I really want to get some of these in my RCS/CRS tank. I have so many ideas for sucessfully breeding them! Does anyone know if LFS's can do specieal orders for these? Or are they still too uncommon in the hobby?


----------



## msjinkzd (May 12, 2007)

I use mainly green water, paramecium, and infusoria to feed such small critters. I do have spirulilna powder as well. I can order them should you want them. I will probably get more in soon as I am down to a handful. LFS may be able to, but they are not big sellers in stores as they are pretty tiny and don't do well mixed with most other species found in stores.


----------



## mordalphus (Jun 23, 2010)

I have a bunch in my 50 gallon tank, i see them once in a while. I'm going to try breeding outdoors this year, I have a few 30 gallon rubbermaid ponds going for moina and daphnia, so I'm going to toss a few dozen into one of the tanks and see what perspires


----------



## A.M. Aquatics (Apr 9, 2011)

these crabs, apparently live in bunches of floating vegetation in rivers of thailand. I would guess that their larvae would develop among dense bundles of vegetation with lots of micro organsims, algae and green water. The methods you all use seem to be pretty good methods. Have any of you tried keeping the batches of fry in guppy breeding boxes with plant cuttings, green water, spirulina, creek water, dead leaves, etc?


----------



## Dave-H (Jul 29, 2010)

msjinkzd said:


> Hard to say. I always seem to have some but sell more than I import, lol. I have not invested a ton of effort in documentation or time into knowing for sure.


Actually I have a similar effect. I put 12 into my tank, and I keep thinking they've died off because I'll just see one or two over a period of weeks. Then suddenly, they are everywhere crawling around day and night and fighting with shrimp for bits of food. Amazing little guys.



A.M. Aquatics said:


> these crabs, apparently live in bunches of floating vegetation in rivers of thailand. I would guess that their larvae would develop among dense bundles of vegetation with lots of micro organsims, algae and green water. The methods you all use seem to be pretty good methods. Have any of you tried keeping the batches of fry in guppy breeding boxes with plant cuttings, green water, spirulina, creek water, dead leaves, etc?

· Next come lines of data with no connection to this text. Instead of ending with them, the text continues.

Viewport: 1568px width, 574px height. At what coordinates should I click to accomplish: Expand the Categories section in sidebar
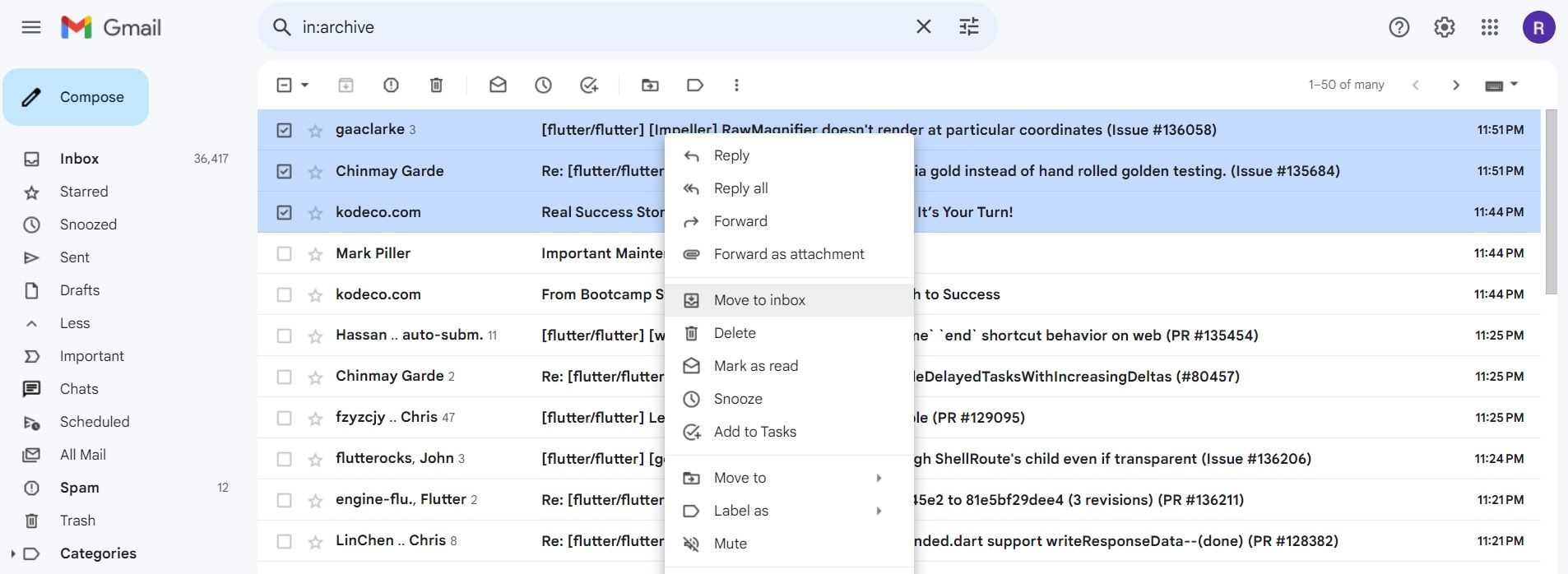click(x=13, y=553)
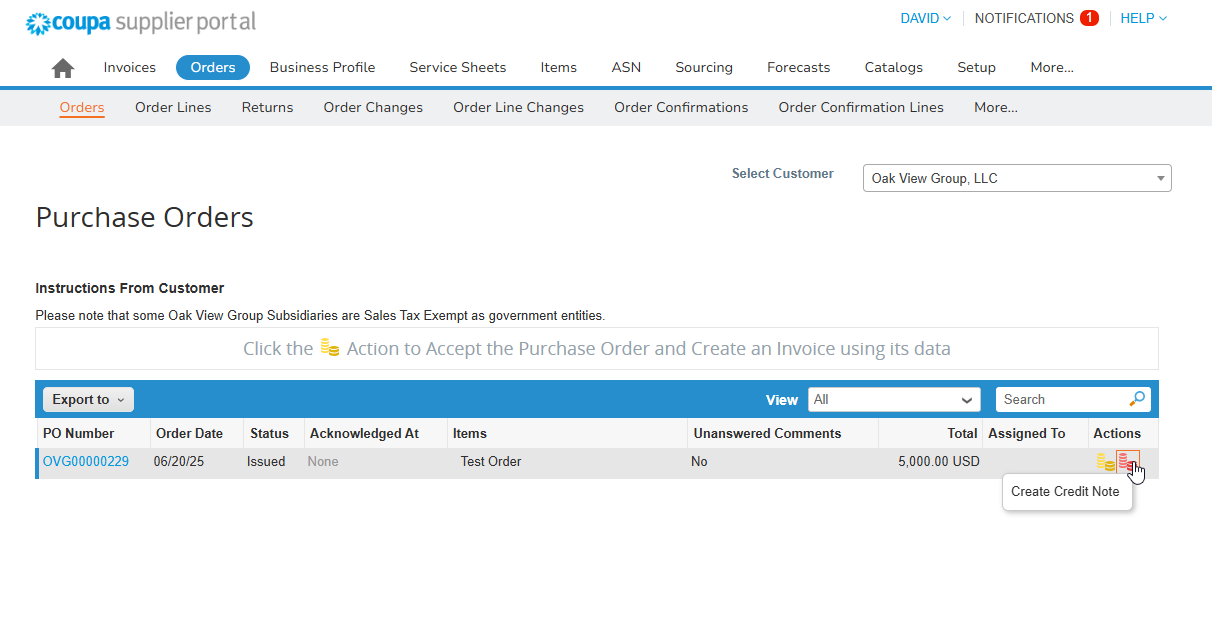Expand the DAVID user menu
The height and width of the screenshot is (622, 1212).
(925, 18)
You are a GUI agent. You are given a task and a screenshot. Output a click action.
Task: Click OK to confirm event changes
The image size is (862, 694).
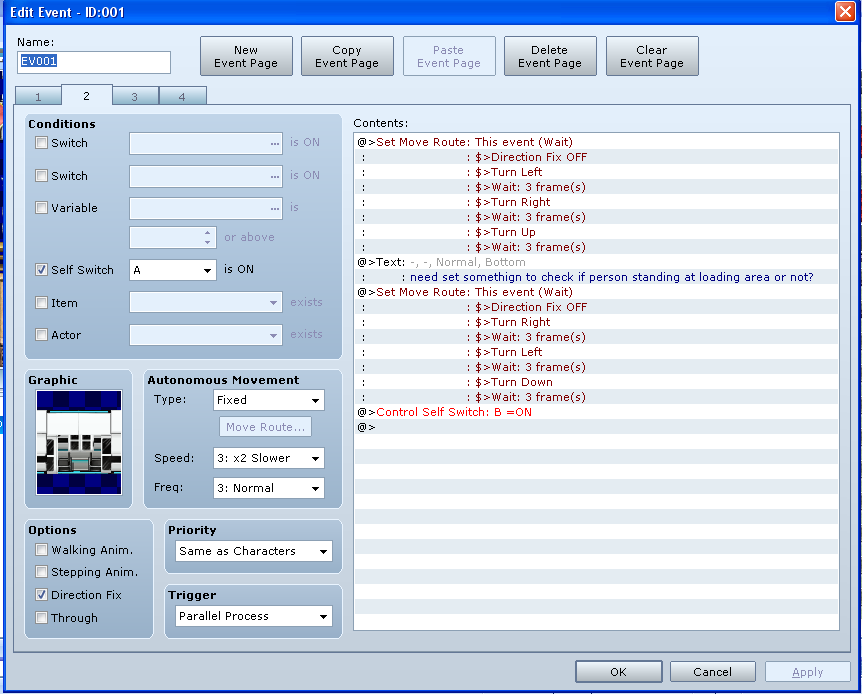point(618,672)
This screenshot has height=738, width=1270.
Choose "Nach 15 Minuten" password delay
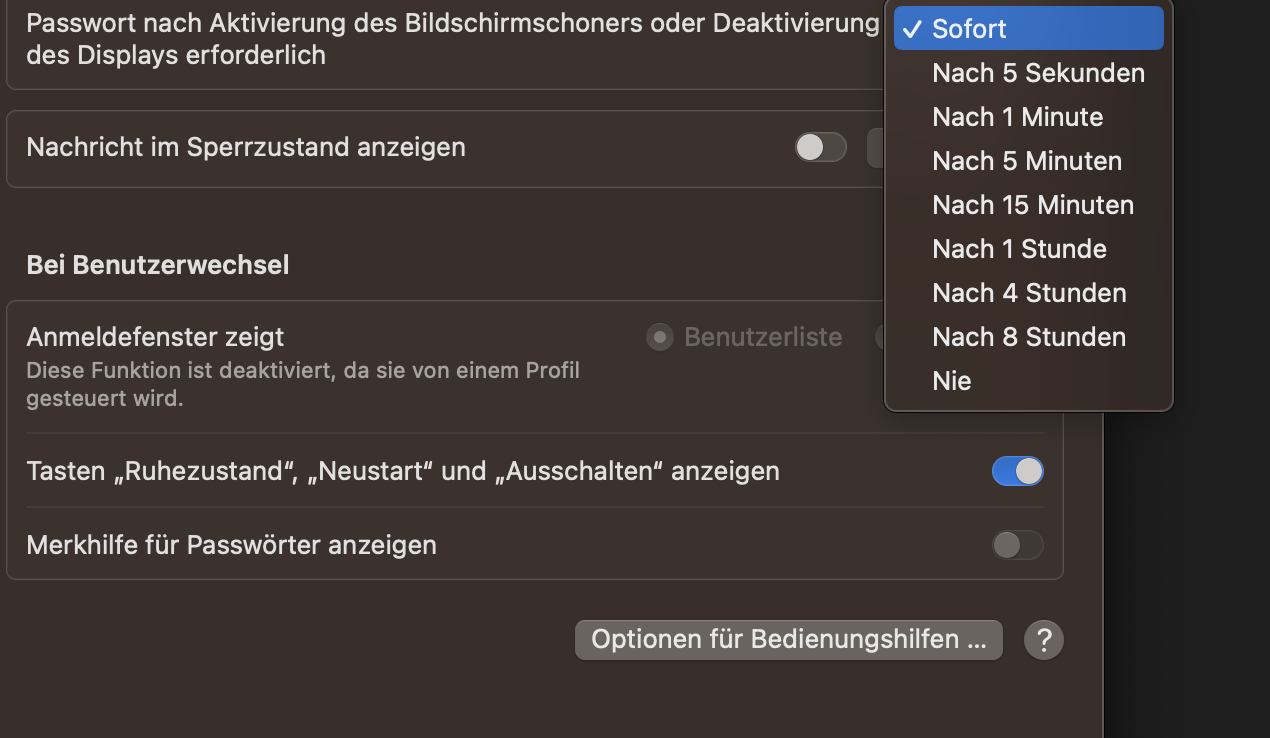(x=1033, y=205)
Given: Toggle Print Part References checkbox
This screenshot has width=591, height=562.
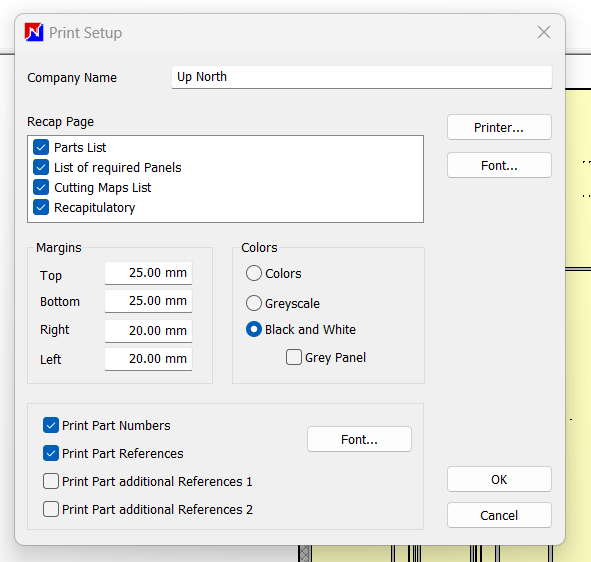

I met an exporter who deals in aquarium stock last time I was in Thailand - he lives about 100km from us and says he gets everything locally (wild and bred but mostly wild). I wonder if he knows about these. I'll check with him when I'm out there next month.


----------



## msjinkzd (May 12, 2007)

I easily import them, I just have been using a new distributor teh past few weeks but am due to go back to my other source as I also need to get a few other things.


----------



## Dave-H (Jul 29, 2010)

How much do those little guys go for?


----------



## msjinkzd (May 12, 2007)

Anywhere from $4-6 a piece, typically. What I sell them depends on how much they cost me. I have to import them in groups of a few hundred, so it gets pricey fast!


----------



## A.M. Aquatics (Apr 9, 2011)

What is your website, msjinkzd? I will probably end up getting some later on, probably this summer or fall if possible, but I want to get my tiger shrimp first.

I'm getting REALLY interested now. So, what's a good setup for these guys? I have a 10 gallon with some shrimp which has a lot of moss, java ferns, and driftwood. CRS are living in it, so I guess I won't have to worry about parameters unless I have a problem with the CRS. I also have an empty 5g and I have plenty of moss and rocks I can add to it to make an ideal habitat. I'm guessing not too well planted, because, as it was said, it would just be a waste.


----------



## Dave-H (Jul 29, 2010)

In my tank, they hide deep in caves in small groups most of the time. They generally come out at night, but if I look closely I frequently find one cruising around during the day. The are almost always on the substrate, on the wood, or near the bottom. Not much climbing around.


----------



## A.M. Aquatics (Apr 9, 2011)

so, what exaclty is a "moon light" a couple of people saying will increase the chances of seeing them?


----------



## msjinkzd (May 12, 2007)

A.M. Aquatics said:


> What is your website, msjinkzd? I will probably end up getting some later on, probably this summer or fall if possible, but I want to get my tiger shrimp first.
> 
> I'm getting REALLY interested now. So, what's a good setup for these guys? I have a 10 gallon with some shrimp which has a lot of moss, java ferns, and driftwood. CRS are living in it, so I guess I won't have to worry about parameters unless I have a problem with the CRS. I also have an empty 5g and I have plenty of moss and rocks I can add to it to make an ideal habitat. I'm guessing not too well planted, because, as it was said, it would just be a waste.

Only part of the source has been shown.